PROBLEM DETAILS ->
Everything from the line containing "You are a GUI" through the end of the entries should be output exactly; nothing before it is wanted.

(Beginning of DATA FOR ANALYSIS)

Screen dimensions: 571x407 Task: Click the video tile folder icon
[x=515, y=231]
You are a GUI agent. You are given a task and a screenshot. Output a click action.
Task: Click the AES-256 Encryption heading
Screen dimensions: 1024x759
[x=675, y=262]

(End of DATA FOR ANALYSIS)

RESULT BELOW ->
You are a GUI agent. You are given a task and a screenshot. Output a click action.
Task: Click the AES-256 Encryption heading
Screen dimensions: 1024x759
[x=675, y=262]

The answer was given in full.